Glauber Rocha foi o historiador do período João Goulart com o seu ensaio inédito Jangarana e o seu dramaturgo com a peça de teatro intitulada Jango uma Tragédia. Aproveito o ensejo para registrar que Jangarana está sob censura até hoje, por isso não é publicado. Há 20 anos no Templo Glauber, rua Sorocaba, Rio de Janeiro, cheguei a folhear algumas páginas dessa Jangarana, que é um elogio rasgado ao presidente da república e a tentativa de mostrar por que houve um complô da intelectualidade brasileira contra Jango. O mais significativo personagem dramático da história recente do país. Drama na acepção marxista, segundo György Lukács, é o conflito entre o indivíduo e o destino que é o tema essencial do teatro clássico e moderno.

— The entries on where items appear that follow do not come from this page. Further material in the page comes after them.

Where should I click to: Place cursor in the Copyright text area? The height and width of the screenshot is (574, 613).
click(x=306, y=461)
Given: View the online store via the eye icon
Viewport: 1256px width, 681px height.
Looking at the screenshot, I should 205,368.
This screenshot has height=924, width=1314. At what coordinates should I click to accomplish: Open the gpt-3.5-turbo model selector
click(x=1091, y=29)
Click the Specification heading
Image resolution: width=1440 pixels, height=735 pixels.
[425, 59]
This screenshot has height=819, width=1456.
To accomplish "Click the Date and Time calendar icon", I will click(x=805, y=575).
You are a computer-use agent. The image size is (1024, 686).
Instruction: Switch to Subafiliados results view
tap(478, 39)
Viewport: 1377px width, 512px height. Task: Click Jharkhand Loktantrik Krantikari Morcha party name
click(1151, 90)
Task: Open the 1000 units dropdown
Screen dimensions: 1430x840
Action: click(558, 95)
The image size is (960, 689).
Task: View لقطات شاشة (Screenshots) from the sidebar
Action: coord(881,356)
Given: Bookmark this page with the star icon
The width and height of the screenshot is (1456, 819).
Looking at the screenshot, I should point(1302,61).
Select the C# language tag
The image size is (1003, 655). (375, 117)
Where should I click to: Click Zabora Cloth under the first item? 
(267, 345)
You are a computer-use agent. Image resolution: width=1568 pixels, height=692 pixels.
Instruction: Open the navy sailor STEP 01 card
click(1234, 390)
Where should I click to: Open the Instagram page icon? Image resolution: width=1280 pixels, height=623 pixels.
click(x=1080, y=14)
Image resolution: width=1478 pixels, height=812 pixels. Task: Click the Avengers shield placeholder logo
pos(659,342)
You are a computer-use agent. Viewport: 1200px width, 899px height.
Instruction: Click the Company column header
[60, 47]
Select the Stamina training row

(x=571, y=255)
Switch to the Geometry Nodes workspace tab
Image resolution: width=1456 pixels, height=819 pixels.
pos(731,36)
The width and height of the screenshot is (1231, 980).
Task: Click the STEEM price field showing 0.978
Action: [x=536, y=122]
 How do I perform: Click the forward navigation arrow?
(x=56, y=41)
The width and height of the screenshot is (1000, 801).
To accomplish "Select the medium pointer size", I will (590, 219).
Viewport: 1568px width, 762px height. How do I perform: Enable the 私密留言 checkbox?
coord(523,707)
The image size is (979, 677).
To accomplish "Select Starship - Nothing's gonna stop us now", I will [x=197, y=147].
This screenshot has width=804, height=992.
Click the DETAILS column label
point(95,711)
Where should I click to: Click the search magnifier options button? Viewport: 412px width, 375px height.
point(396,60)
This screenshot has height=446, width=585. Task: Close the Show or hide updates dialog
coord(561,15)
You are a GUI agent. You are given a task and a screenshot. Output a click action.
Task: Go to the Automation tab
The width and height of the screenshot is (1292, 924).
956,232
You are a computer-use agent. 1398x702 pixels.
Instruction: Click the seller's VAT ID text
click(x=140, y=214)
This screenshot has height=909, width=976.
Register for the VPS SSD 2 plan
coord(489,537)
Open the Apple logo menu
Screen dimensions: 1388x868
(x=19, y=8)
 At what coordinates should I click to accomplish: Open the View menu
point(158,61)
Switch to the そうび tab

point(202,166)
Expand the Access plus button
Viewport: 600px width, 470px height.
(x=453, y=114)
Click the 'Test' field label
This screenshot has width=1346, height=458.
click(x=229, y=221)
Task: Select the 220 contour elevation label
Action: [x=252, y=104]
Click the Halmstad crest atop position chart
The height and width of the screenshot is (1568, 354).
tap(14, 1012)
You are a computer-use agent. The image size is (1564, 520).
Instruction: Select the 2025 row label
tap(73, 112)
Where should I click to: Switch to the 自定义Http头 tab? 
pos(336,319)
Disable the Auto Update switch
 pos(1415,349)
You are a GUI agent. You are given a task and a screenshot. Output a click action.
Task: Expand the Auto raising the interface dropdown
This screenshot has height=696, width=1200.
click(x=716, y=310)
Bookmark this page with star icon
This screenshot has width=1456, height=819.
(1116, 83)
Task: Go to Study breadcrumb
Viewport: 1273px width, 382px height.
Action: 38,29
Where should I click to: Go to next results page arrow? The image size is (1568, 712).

A palavra “místico” ou “mística” nem sempre tem a ver com idealismo religioso.

Atente-se que no pensamento glauberiano a história do Brasil, depois do cinema falado em 1930 e sobretudo depois de 1945, está condicionada cada vez mais à comunicação de massa que reverbera a luta de classes, ou seja, a contradição povo e imperialismo.

De olho nos gestos e na roupa dos militares brasileiros golpistas, verifica-se a partir de 1965 a influência do cinema roliudiano que, um ano após o golpe, promoveu a empresa Globo a fim de legitimar a ditadura. A telenovela há meio século produz no público o esquecimento de 1964. A televisão tem sido o principal cabo eleitoral das eleições. As cabeças cortadas pelo golpe não são curtidas pelas historietas telenovelizadas. Outros são os heróis.

O ano de 1989, do ponto de vista do resultado eleitoral, revela a permanência da ditadura. Fernando Collor é eleito. Lula em segundo lugar. Brizola em terceiro, o único candidato pré-televisivo. A televisão faz a política em um país analfabeto. Daí em diante a TV vence todas as eleições. Jair Bolsonaro abre o jogo numa entrevista: a TV Globo é sua aliada natural, porque ambos apoiaram o golpe de 64 que foi a favor do capital estrangeiro e das privatizações. Não por acaso o neto de Roberto Campos dirige o Banco Central, o ministro Paulo Guedes foi o enfant gaté protegido da TV Globo.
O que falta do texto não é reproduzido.